17th IEEE International Conference on Machine Learning and Applications
IEEE’s ICMLA 2018 (International Conference on Machine Learning and Applications) held December 17-20, in Orlando FL, aimed to bring together researchers and practitioners to present their latest achievements and innovations in the area of machine learning (ML). The Conference provided an international forum for the dissemination of original research in ML, with emphasis on applications as well as novel algorithms and systems. Following the success of previous ICMLA conferences, the Conference aimed to attract researchers and application developers from a wide range of ML related areas as the recent emergence of Big Data processing brings an urgent need for machine learning to address these new challenges. The Conference covered both machine learning theoretical research and its applications.

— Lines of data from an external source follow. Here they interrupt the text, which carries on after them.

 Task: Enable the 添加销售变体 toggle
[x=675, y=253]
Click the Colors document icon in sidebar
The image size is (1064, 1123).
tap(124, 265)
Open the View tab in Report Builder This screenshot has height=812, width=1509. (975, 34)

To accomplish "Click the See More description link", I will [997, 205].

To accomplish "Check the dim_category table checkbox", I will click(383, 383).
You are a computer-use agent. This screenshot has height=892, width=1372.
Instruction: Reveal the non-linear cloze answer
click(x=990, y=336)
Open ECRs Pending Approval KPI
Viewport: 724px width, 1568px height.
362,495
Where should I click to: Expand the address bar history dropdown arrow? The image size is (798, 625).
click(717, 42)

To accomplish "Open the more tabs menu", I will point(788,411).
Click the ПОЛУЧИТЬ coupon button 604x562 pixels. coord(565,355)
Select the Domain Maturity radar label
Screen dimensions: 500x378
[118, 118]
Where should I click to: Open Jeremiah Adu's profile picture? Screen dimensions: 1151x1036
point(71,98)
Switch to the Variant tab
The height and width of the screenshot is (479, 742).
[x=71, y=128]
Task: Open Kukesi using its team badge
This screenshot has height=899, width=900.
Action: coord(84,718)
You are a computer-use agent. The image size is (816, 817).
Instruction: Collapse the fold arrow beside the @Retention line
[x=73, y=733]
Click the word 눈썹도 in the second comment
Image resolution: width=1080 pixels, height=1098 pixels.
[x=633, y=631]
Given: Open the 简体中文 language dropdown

Contributions describing machine learning techniques applied to real-world problems and interdisciplinary research involving machine learning, in fields like medicine, biology, industry, manufacturing, security, education, virtual environments, games, were especially encouraged.
Participants included CCS’s Big Data Analytics and Data Mining Program Director Mitsu Ogihara and Postdoctoral Associate Gang Ren, who attended the Conference and presented their paper (#585) as part of Special Session: Machine Learning Algorithms, Systems, and Applications (Short Papers): “The Semantic Shapes of Popular Music Lyrics: Graph-Based Representation, Analysis, and Interpretation of Popular Music Lyrics in Semantic Natural Language Embedding Space” (authors: Mitsunori Ogihara, Daniel Galarraga, Gang Ren, and Tiago Tavares).
M. Ogihara, D. Galarraga, G. Ren and T. Tavares, The Semantic Shapes of Popular Music Lyrics: Graph-Based Representation, Analysis, and Interpretation of Popular Music Lyrics in Semantic Natural Language Embedding Space, 2018 17th IEEE International Conference on Machine Learning and Applications (ICMLA), Orlando, FL, 2018, pp. 1249-1254, doi: 10.1109/ICMLA.2018.00203.